Der Vulkanausbruch in Island hat den europäischen Flugverkehr zum Erliegen gebracht. Damit stellen sich arbeitsrechtlich zwei Fragen: Erhält der Arbeitnehmer, der aufgrund des Flugverbots nicht aus dem Urlaub zurückreisen und deshalb seine Arbeit nicht wieder aufnehmen kann, gleichwohl Lohn? Behalten die Arbeitnehmer der durch das Flugverbot betroffenen Unternehmen (Flughafengesellschaften, Airlines) ihren Lohnanspruch, obwohl sie in folge höherer Gewalt nicht arbeiten können?
Die erste Frage betrifft das sogenannte „Wegerisiko“. Es ist Sache des Arbeitnehmers, dafür zu sorgen, dass er rechtzeitig zur Arbeit erscheint. Kann er das infolge höherer Gewalt nicht, verliert er seinen Lohnanspruch. Er hat auch keinen Anspruch darauf, die Arbeit nachzuholen oder die ausgefallene Zeit als Urlaub zu buchen. Selbstverständlich kann er sich aber entsprechend mit seinem Arbeitgeber freiwillig einigen.
Die zweite Frage betrifft das „Betriebsrisiko“. Dieses erfasst Fälle, in denen die Arbeit aus Gründen ausfällt, die weder der Arbeitnehmer noch der Arbeitgeber zu vertreten haben. Denkbar sind Unterbrechungen der Strom- oder Gasversorgung, ein Mangel an Rohstoffen, der Brand einer Fabrik, der Bruch einer Maschine, Überschwemmung oder etwa übermäßiger Frost. Sicher fällt hierunter auch der aktuelle Fall des Vulkanausbruchs.

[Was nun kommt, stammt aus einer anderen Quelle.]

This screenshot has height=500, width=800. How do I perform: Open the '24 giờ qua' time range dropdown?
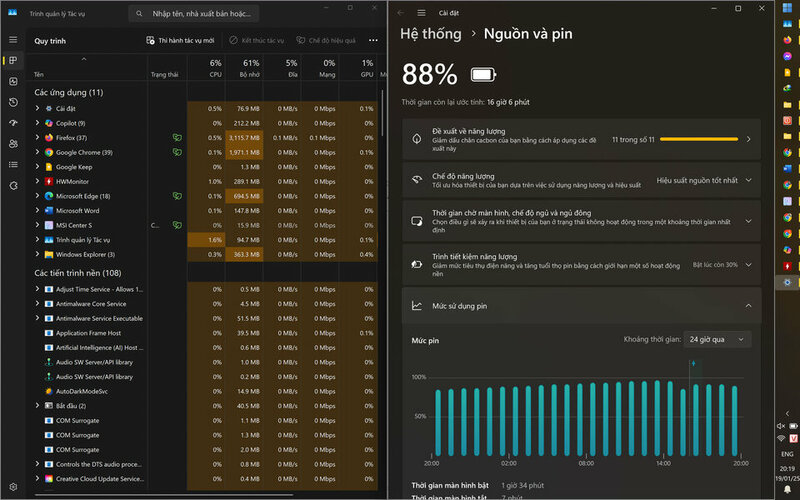pyautogui.click(x=717, y=339)
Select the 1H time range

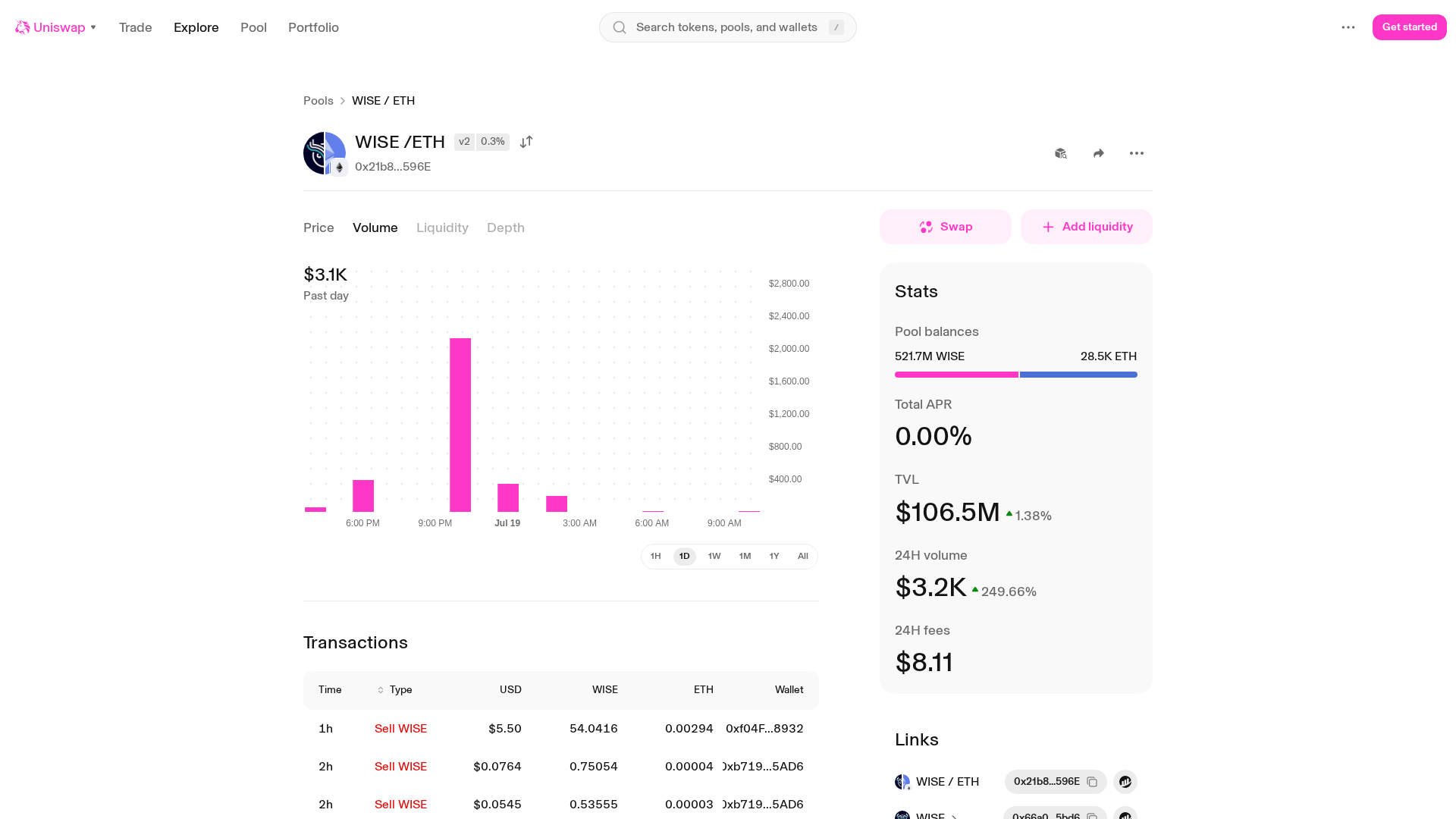(x=656, y=557)
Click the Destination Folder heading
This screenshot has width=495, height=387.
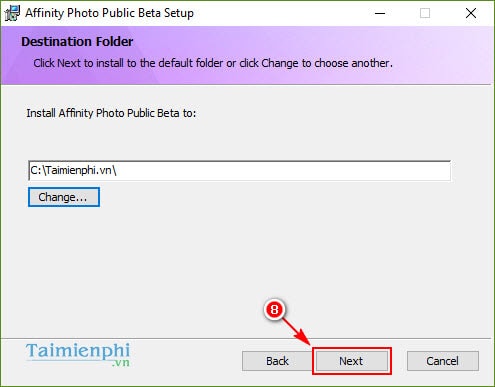coord(77,42)
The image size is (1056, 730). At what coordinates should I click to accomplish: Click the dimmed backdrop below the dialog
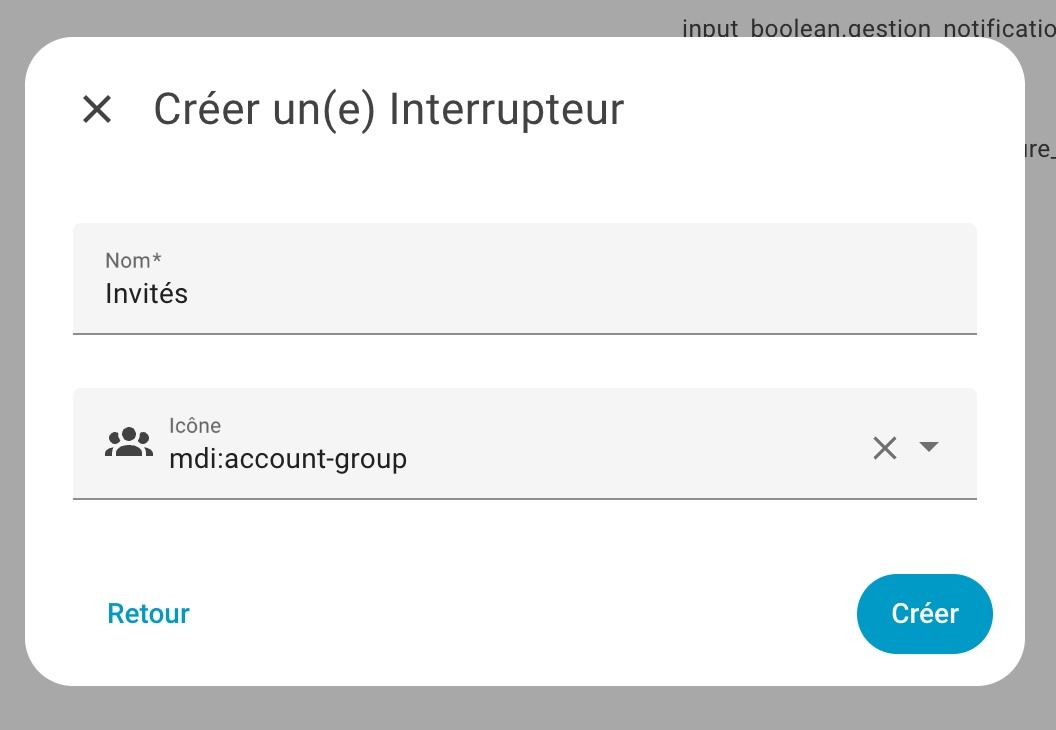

Dieses Betriebsrisiko trägt nach deutschem Recht der Arbeitgeber. Der Arbeitnehmer verliert seinen Lohnanspruch also in solchen Fällen nicht. Er hat Anspruch auf Fortzahlung seines Lohns und ist nicht verpflichtet, die ausgefallene Arbeit nachzuholen.
In Arbeits- und Tarifverträgen können hiervon Ausnahmen geregelt werden. Nach der Rechtsprechung müssen diese aber Voraussetzungen und Rechtsfolgen klar umschreiben. Die bislang von der Rechtsprechung überprüften Regelungen erfüllten diese Anforderungen nicht.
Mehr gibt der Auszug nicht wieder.